Recentemente, a professora havia lançado a terceira edição Dicionário Kaiowá-Português, com projeto aprovado pelo Fundo de Investimentos Culturais de MS.
Nascida no Paraguai, em 6 de junho de 1958, Graciela construiu uma sólida trajetória acadêmica no Brasil e no exterior, com formação em Música e Teologia, mestrado em História, doutorado em Teologia e estudos avançados em Antropologia e Romanística na Alemanha e na França.
Foi professora de História Indígena da Universidade Federal da Grande Dourados (UFGD) e, desde 2015, presidia a Associação Cultural Casulo, em Dourados.
Com várias obras publicadas, seus escritos refletem o Âmbito de suas pesquisas, especialemente a história dos povos indígenas na América, com recortes em questões de gênero e destaque aos aspectos linguísticos e religiosos.
Em nota, a Fundação de Cultura de Mato Grosso do Sul lamentou a morte da professora e destacou a importância de seu trabalho nas causas indígenas.

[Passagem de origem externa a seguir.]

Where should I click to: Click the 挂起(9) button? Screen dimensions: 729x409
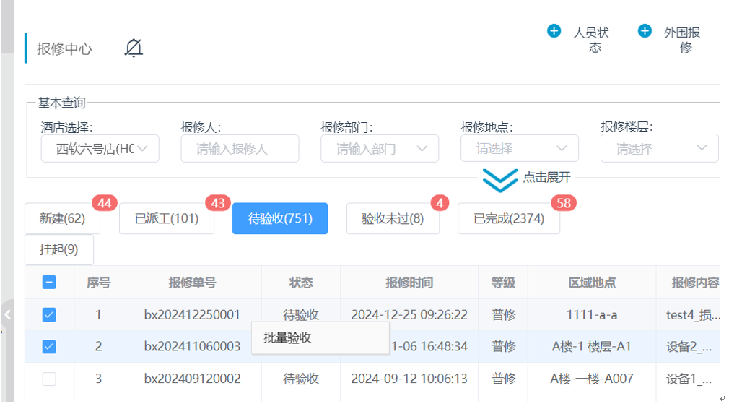coord(59,250)
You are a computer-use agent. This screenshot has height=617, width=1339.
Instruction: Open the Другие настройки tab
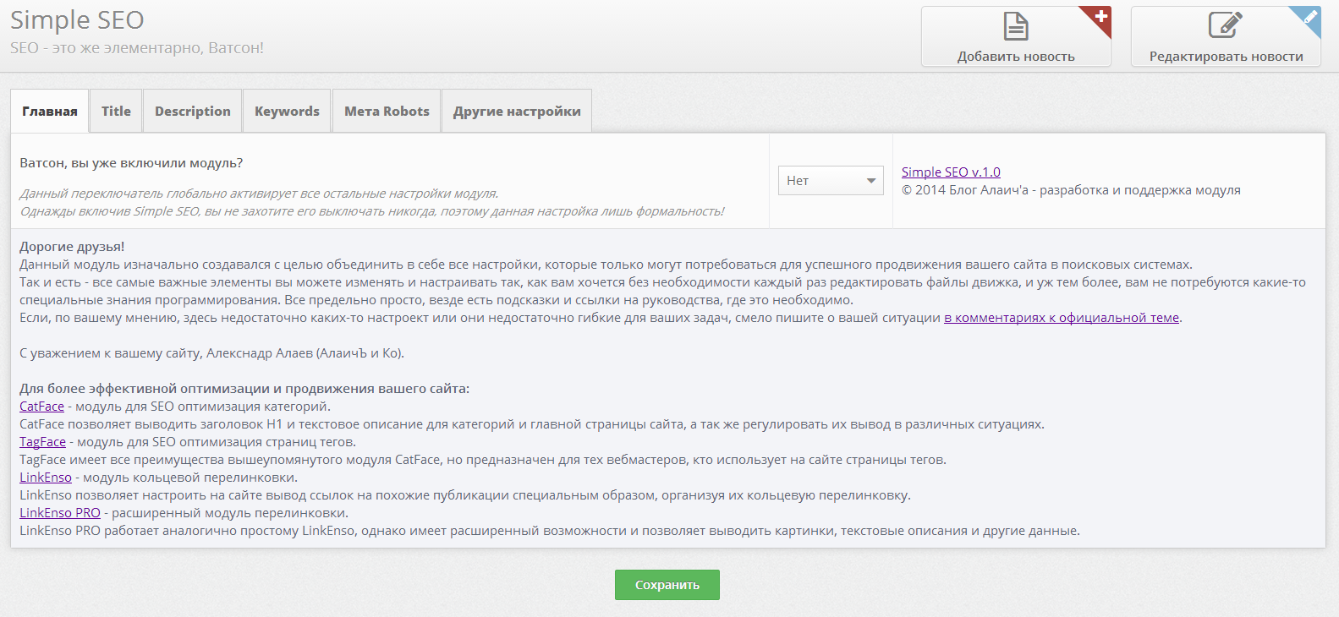point(517,112)
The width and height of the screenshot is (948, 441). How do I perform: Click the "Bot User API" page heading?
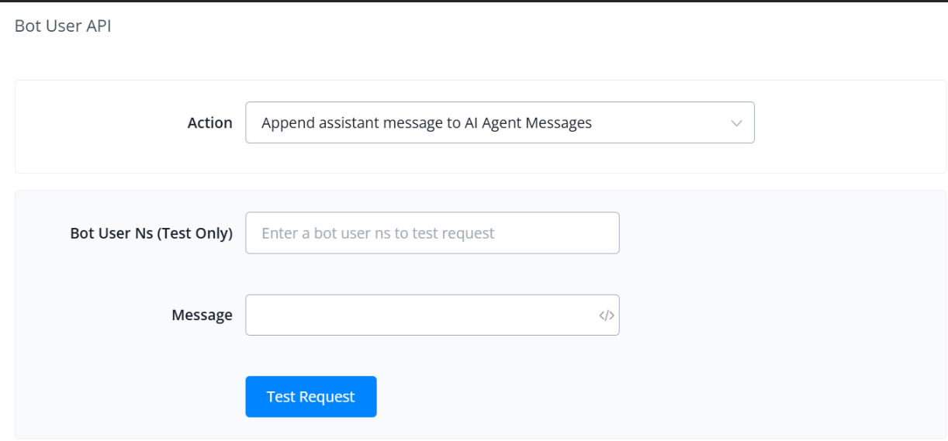[x=63, y=26]
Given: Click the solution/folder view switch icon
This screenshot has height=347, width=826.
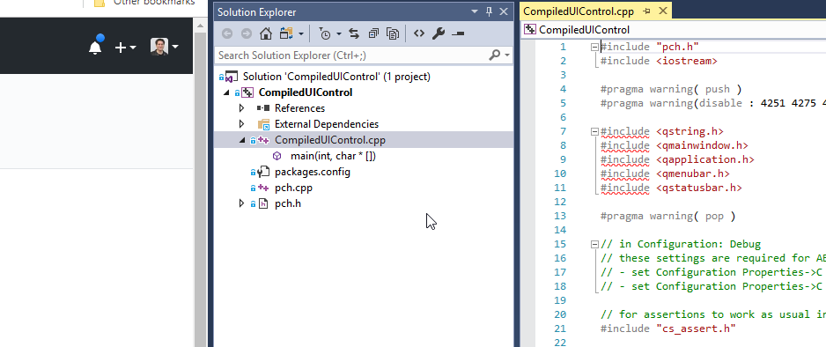Looking at the screenshot, I should point(286,33).
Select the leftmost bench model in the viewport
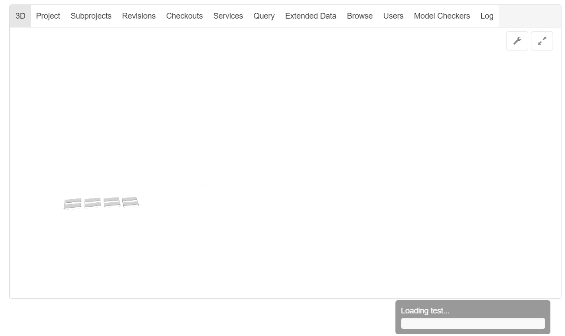Screen dimensions: 565x336 tap(72, 203)
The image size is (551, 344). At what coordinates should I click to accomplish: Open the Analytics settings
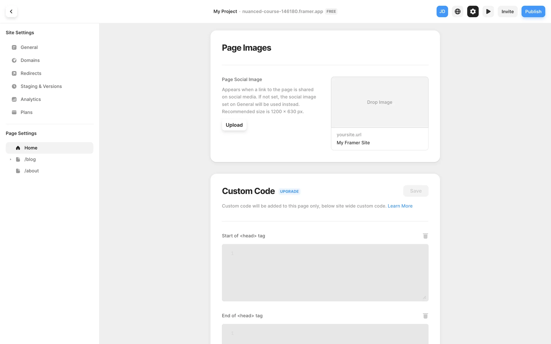tap(31, 99)
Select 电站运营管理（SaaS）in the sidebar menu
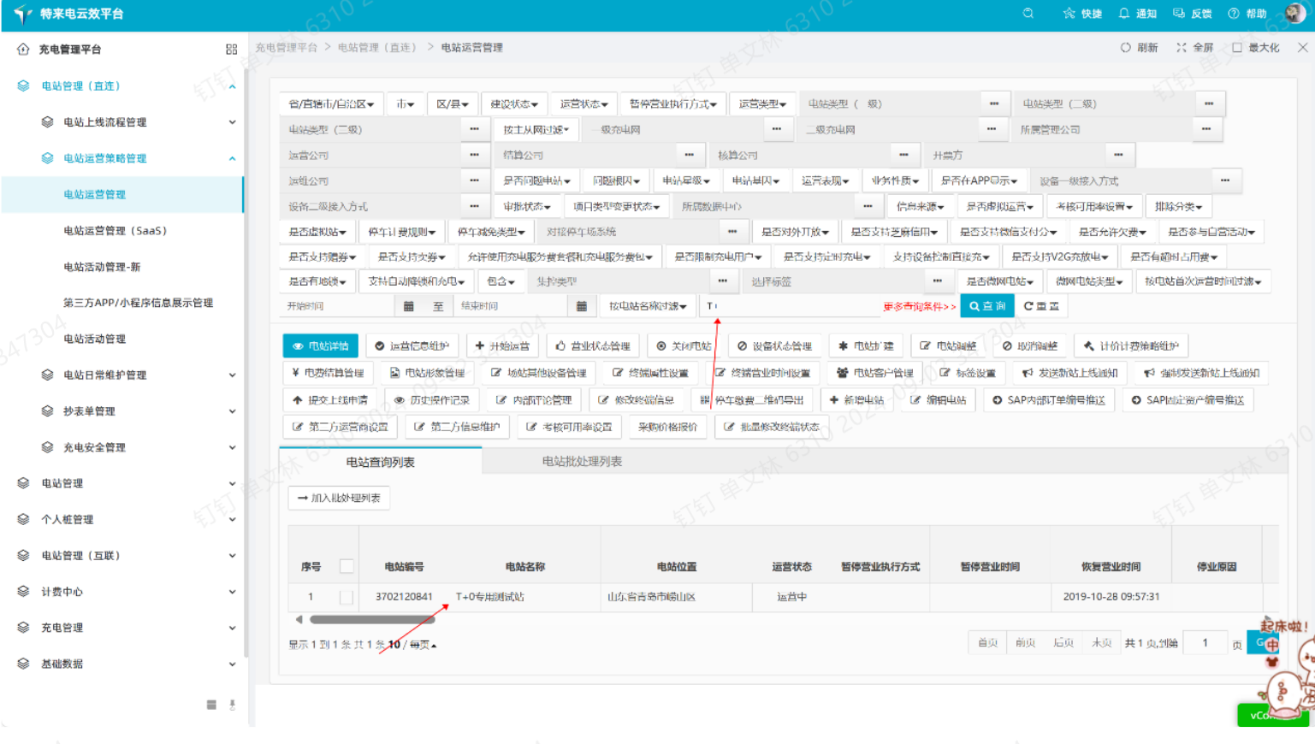Screen dimensions: 1315x744 [115, 231]
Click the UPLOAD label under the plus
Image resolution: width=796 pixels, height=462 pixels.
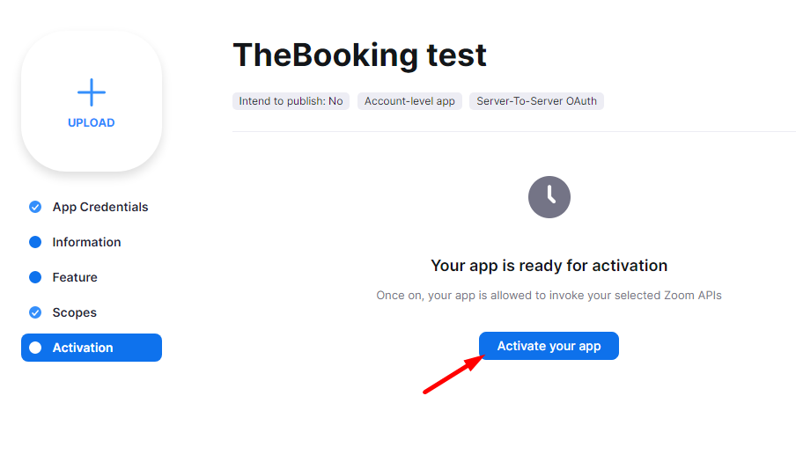point(92,123)
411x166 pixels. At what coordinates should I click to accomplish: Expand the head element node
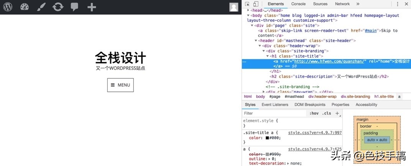point(248,10)
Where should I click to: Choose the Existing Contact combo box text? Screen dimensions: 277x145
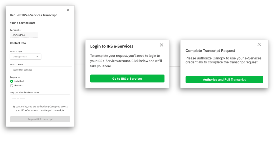click(20, 57)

"Seu trabalho, baseado em décadas de convivência e pesquisa junto às comunidades indígenas de Mato Grosso do Sul, deixou um legado fundamental para a valorização das culturas, línguas e saberes Guarani e Kaiowá, expresso em obras como Kurusu Ñe’ẽngatu, Terra madura e Decir el cuerpo, entre outras", diz a nota.
"A FCMS se solidariza com familiares, amigos, colegas, estudantes e comunidades indígenas, reconhecendo a importância de sua contribuição para a cultura, a educação e a memória dos povos originários", conclui a fundação.
O Conselho Indigenista Missionário (Cimi) também manifestou pesar pelo falecimento de Graciela Chamorro.
Também em nota, o Cimi destaca que a professora dedicou sua vida à defesa da vida e dos direitos dos povos indígenas.
"Aprendiz e professora junto aos povos Guarani, Graciela foi mestra na arte do conviver, do escutar e do respeitar os modos próprios de ser indígena. Sua atuação marcou de modo especial o Mato Grosso do Sul, no convívio com os Guarani Kaiowá e Ñandeva, mas estendeu-se também ao Sul do Brasil, ao Paraguai e à Argentina", ressalta o Cimi.
O Conselho afirma ainda que como escritora, linguista, antropóloga, teóloga e missionária, ela fez da palavra Guarani fundamento de educação, espiritualidade e reflexão teológica, sempre a partir do chão indígena.
"No trabalho de formação e na assessoria às comunidades, bem como a educadoras e educadores indígenas, Graciela contribuiu de maneira decisiva para o fortalecimento da autonomia, da valorização cultural e dos processos de resistência do povo Guarani", acrescenta a entidade.